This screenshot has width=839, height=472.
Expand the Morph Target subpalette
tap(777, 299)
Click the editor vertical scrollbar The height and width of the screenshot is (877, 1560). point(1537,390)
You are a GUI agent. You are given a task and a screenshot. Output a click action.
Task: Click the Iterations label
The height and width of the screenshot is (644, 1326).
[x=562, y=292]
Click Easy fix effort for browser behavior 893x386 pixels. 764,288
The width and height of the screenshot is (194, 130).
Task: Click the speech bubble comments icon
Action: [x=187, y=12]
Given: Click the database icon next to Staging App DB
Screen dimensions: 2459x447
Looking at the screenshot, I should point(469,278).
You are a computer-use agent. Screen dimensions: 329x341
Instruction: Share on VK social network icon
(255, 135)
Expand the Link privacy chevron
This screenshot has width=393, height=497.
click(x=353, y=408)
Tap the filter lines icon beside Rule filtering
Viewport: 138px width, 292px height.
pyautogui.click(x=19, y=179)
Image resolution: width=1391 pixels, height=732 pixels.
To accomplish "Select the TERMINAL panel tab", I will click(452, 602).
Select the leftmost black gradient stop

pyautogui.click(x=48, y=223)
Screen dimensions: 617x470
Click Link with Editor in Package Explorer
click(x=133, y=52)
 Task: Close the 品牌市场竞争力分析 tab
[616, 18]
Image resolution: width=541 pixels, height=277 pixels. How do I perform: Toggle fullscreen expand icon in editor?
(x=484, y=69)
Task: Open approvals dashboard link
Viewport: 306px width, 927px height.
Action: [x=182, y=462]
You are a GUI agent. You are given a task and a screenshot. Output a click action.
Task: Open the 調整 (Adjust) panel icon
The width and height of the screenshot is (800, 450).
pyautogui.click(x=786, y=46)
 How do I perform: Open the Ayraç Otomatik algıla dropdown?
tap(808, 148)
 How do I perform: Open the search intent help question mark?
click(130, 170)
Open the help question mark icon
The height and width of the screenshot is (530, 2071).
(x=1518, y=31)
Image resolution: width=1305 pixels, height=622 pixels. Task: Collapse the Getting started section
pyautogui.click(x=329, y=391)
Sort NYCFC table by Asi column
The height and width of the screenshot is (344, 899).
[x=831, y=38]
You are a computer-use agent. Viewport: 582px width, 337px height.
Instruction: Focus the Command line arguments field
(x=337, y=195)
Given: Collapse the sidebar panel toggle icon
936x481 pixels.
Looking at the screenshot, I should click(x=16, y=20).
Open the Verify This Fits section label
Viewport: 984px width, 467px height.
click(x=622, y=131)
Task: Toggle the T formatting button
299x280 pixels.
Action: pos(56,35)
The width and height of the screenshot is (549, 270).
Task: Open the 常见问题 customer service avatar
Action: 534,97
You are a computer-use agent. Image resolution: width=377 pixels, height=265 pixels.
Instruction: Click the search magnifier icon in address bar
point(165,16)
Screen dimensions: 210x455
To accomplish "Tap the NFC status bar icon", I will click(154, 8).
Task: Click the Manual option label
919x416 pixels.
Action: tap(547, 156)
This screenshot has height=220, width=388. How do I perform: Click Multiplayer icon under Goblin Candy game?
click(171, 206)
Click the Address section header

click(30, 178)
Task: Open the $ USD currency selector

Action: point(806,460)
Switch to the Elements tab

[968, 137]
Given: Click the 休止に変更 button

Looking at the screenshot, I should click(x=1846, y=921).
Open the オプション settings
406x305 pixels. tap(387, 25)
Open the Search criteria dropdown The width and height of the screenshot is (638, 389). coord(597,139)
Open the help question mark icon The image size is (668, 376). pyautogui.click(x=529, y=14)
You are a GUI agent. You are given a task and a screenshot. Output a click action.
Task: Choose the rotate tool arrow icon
○ ○ ○ ○
*GIVEN TASK*
Rewrite every line of the items above as a numbered list, one line per entry, and omit the blank lines.

*RESULT OF THIS TASK*
1. This screenshot has width=839, height=472.
2. Expand the Morph Target subpalette
3. tap(777, 299)
4. Click the editor vertical scrollbar The height and width of the screenshot is (877, 1560). point(1537,390)
5. You are a GUI agent. You are given a task and a screenshot. Output a click action.
6. Task: Click the Iterations label
7. The height and width of the screenshot is (644, 1326).
8. [x=562, y=292]
9. Click Easy fix effort for browser behavior 893x386 pixels. 764,288
10. The width and height of the screenshot is (194, 130).
11. Task: Click the speech bubble comments icon
12. Action: [x=187, y=12]
13. Given: Click the database icon next to Staging App DB
14. Screen dimensions: 2459x447
15. Looking at the screenshot, I should point(469,278).
16. You are a computer-use agent. Screen dimensions: 329x341
17. Instruction: Share on VK social network icon
18. (255, 135)
19. Expand the Link privacy chevron
20. This screenshot has width=393, height=497.
21. click(x=353, y=408)
22. Tap the filter lines icon beside Rule filtering
23. Viewport: 138px width, 292px height.
24. pyautogui.click(x=19, y=179)
25. Image resolution: width=1391 pixels, height=732 pixels.
26. To accomplish "Select the TERMINAL panel tab", I will click(452, 602).
27. Select the leftmost black gradient stop
28. pyautogui.click(x=48, y=223)
29. Screen dimensions: 617x470
30. Click Link with Editor in Package Explorer
31. click(x=133, y=52)
32.  Task: Close the 品牌市场竞争力分析 tab
33. [616, 18]
34. Image resolution: width=541 pixels, height=277 pixels. How do I perform: Toggle fullscreen expand icon in editor?
35. (x=484, y=69)
36. Task: Open approvals dashboard link
37. Viewport: 306px width, 927px height.
38. Action: [x=182, y=462]
39. You are a GUI agent. You are given a task and a screenshot. Output a click action.
40. Task: Open the 調整 (Adjust) panel icon
41. The width and height of the screenshot is (800, 450).
42. pyautogui.click(x=786, y=46)
43.  How do I perform: Open the Ayraç Otomatik algıla dropdown?
44. tap(808, 148)
45.  How do I perform: Open the search intent help question mark?
46. click(130, 170)
47. Open the help question mark icon
48. The height and width of the screenshot is (530, 2071).
49. (x=1518, y=31)
50. Image resolution: width=1305 pixels, height=622 pixels. Task: Collapse the Getting started section
51. pyautogui.click(x=329, y=391)
52. Sort NYCFC table by Asi column
53. The height and width of the screenshot is (344, 899).
54. [x=831, y=38]
55. You are a computer-use agent. Viewport: 582px width, 337px height.
56. Instruction: Focus the Command line arguments field
57. (x=337, y=195)
58. Given: Collapse the sidebar panel toggle icon
59. 936x481 pixels.
60. Looking at the screenshot, I should click(x=16, y=20).
61. Open the Verify This Fits section label
62. Viewport: 984px width, 467px height.
63. click(x=622, y=131)
64. Task: Toggle the T formatting button
65. 299x280 pixels.
66. Action: pos(56,35)
67. The width and height of the screenshot is (549, 270).
68. Task: Open the 常见问题 customer service avatar
69. Action: 534,97
70. You are a computer-use agent. Image resolution: width=377 pixels, height=265 pixels.
71. Instruction: Click the search magnifier icon in address bar
72. point(165,16)
73. Screen dimensions: 210x455
74. To accomplish "Tap the NFC status bar icon", I will click(154, 8).
75. Task: Click the Manual option label
76. 919x416 pixels.
77. Action: tap(547, 156)
78. This screenshot has height=220, width=388. How do I perform: Click Multiplayer icon under Goblin Candy game?
79. click(171, 206)
80. Click the Address section header
81. click(30, 178)
82. Task: Open the $ USD currency selector
83. Action: point(806,460)
84. Switch to the Elements tab
85. [968, 137]
86. Given: Click the 休止に変更 button
87. Looking at the screenshot, I should click(x=1846, y=921).
88. Open the オプション settings
89. 406x305 pixels. tap(387, 25)
90. Open the Search criteria dropdown The width and height of the screenshot is (638, 389). coord(597,139)
91. Open the help question mark icon The image size is (668, 376). pyautogui.click(x=529, y=14)
92. You are a GUI agent. You are given a task and a screenshot. Output a click action.
93. Task: Choose the rotate tool arrow icon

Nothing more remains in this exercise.